* Begin Provided passage *

Universal Resource Locator ==>
Uniform Resource Locator
<World-Wide Web> (URL, previously "Universal") A standard way of
specifying the location of an object, typically a web page, on the Internet.
Other types of object are described below. URLs are the form of address used on
the World-Wide Web. They are used in HTML documents to specify the target of a
hyperlink which is often another HTML document (possibly stored on another
computer).
Here are some example URLs:
http://www.w3.org/default.html
http://www.acme.co.uk:8080/images/map.gif
http://foldoc.org/?Uniform+Resource+Locator
http://www.w3.org/default.html#Introduction
ftp://wuarchive.wustl.edu/mirrors/msdos/graphics/gifkit.zip
ftp://spy:secret@ftp.acme.com/pub/topsecret/weapon.tgz
mailto:fred@doc.ic.ac.uk
news:alt.hypertext
telnet://dra.com
The part before the first colon specifies the access scheme or protocol.
Commonly implemented schemes include: ftp, http
(World-Wide Web), gopher or WAIS. The "file" scheme
should only be used to refer to a file on the same
host. Other less commonly used schemes include news,
telnet or mailto (e-mail).

* End Provided passage *
* Begin Data lines *

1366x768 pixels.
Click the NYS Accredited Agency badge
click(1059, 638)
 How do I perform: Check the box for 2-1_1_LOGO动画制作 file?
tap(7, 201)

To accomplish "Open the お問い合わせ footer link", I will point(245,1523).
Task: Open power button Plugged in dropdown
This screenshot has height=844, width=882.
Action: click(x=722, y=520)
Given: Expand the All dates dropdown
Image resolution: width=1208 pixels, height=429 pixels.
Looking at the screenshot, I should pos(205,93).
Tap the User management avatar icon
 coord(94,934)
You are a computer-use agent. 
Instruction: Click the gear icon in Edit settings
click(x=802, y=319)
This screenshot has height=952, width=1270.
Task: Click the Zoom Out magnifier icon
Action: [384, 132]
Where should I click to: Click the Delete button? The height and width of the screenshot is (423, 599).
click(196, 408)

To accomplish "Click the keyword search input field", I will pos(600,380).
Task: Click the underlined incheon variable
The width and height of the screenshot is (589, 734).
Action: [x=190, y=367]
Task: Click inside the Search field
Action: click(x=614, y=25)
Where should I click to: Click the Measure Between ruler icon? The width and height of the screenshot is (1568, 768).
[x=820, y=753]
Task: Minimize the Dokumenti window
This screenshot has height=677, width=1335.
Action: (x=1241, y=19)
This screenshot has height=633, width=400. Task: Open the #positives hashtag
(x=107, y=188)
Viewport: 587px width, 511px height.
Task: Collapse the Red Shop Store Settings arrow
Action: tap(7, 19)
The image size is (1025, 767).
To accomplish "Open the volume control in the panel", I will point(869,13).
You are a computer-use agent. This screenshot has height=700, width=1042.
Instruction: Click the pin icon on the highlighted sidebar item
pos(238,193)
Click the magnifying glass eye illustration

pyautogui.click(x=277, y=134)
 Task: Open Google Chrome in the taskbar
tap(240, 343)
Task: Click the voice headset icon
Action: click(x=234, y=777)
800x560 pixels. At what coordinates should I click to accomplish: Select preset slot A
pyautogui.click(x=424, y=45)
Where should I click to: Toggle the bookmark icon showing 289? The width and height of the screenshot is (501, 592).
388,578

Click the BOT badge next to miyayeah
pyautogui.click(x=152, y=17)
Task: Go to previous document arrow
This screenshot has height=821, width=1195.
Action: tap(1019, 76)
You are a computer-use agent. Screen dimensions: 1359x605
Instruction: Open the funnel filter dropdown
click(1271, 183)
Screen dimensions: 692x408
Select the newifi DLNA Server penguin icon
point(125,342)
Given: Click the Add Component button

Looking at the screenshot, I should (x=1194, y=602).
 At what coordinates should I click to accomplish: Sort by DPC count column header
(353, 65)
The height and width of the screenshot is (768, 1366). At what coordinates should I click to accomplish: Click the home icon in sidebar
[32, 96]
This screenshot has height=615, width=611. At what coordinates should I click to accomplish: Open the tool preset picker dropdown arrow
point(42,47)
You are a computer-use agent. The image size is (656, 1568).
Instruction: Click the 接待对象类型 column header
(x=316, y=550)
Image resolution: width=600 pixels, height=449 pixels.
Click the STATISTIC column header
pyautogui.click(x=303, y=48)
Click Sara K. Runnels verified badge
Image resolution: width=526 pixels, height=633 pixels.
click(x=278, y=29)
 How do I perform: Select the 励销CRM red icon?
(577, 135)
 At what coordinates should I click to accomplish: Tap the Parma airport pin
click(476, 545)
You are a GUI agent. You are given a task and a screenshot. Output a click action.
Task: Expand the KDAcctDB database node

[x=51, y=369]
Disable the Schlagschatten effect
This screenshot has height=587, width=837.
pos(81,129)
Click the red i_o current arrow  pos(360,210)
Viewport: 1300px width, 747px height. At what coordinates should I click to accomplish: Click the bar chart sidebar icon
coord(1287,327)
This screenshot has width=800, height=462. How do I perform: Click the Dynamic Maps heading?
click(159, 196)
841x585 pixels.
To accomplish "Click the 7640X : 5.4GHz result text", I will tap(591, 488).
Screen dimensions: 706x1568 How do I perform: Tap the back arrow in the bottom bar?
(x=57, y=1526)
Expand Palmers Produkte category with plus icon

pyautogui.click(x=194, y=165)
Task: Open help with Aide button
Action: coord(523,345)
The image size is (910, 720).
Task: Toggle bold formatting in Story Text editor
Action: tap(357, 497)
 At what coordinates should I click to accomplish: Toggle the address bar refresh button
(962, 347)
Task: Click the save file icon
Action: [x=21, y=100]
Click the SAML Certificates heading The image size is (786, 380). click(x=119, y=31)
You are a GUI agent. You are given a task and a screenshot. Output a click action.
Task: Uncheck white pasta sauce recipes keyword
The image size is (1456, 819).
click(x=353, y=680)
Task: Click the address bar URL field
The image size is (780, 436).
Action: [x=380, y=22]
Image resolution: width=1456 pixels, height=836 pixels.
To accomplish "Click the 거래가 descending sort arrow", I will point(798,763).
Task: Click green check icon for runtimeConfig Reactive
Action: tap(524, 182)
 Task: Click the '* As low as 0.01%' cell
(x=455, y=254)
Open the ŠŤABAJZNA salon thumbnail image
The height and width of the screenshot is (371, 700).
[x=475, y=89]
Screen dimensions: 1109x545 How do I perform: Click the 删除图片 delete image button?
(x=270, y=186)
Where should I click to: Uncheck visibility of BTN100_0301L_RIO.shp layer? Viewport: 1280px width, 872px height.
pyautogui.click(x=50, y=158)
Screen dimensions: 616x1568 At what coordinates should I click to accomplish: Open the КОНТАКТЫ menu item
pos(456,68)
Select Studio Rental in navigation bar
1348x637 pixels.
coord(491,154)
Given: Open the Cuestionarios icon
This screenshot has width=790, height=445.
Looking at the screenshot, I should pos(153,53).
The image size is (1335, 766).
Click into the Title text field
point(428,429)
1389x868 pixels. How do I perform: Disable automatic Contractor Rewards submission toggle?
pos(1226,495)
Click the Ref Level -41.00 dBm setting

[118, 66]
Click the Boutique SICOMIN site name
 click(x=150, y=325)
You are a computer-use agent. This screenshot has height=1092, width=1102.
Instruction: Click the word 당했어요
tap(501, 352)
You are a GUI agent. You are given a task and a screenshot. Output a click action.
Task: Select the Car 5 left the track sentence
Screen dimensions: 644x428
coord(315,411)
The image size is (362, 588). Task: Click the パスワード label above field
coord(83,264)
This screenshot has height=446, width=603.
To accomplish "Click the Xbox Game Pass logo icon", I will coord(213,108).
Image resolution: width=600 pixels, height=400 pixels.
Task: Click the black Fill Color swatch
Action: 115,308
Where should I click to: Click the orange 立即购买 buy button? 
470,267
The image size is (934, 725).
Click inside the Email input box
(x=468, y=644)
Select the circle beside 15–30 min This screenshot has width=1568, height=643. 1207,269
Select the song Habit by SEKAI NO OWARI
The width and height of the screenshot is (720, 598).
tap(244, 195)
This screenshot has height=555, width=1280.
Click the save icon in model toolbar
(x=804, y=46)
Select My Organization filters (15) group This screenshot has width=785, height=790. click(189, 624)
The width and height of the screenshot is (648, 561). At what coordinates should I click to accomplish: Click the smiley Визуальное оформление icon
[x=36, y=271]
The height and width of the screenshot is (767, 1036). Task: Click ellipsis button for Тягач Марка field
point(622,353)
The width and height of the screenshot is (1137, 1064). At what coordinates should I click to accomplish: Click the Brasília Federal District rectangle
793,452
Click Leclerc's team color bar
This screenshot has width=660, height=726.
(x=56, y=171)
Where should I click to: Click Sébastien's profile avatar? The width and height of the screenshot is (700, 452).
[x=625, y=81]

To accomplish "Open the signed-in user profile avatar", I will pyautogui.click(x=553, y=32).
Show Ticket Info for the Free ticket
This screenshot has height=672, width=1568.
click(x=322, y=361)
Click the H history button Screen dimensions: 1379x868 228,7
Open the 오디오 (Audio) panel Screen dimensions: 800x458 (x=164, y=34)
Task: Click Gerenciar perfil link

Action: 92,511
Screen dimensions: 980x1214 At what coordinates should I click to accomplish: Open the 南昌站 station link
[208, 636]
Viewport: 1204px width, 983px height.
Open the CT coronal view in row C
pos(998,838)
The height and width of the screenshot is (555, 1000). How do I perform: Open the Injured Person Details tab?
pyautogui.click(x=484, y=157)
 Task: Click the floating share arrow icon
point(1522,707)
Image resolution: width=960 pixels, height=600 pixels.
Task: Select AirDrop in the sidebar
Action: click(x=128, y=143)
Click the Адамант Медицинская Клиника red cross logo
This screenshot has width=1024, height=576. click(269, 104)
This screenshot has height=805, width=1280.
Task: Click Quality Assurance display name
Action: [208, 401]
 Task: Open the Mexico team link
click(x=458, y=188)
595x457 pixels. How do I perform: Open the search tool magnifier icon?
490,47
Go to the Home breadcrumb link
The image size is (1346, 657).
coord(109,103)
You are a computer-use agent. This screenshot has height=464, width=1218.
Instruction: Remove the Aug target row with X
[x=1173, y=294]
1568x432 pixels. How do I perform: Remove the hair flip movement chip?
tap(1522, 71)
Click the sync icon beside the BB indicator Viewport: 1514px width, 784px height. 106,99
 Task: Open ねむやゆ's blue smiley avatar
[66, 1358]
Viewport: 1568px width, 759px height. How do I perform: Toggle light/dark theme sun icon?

* End Data lines *

Exercise set |
1) In the URL entry, what does the part of a URL before the first colon specify?
2) Quote the URL entry word for word, from "Universal Resource Locator" up to and including "on the Internet.".

Answers to the tasks |
1) The access scheme or protocol.

2)
Universal Resource Locator ==>
Uniform Resource Locator
<World-Wide Web> (URL, previously "Universal") A standard way of
specifying the location of an object, typically a web page, on the Internet.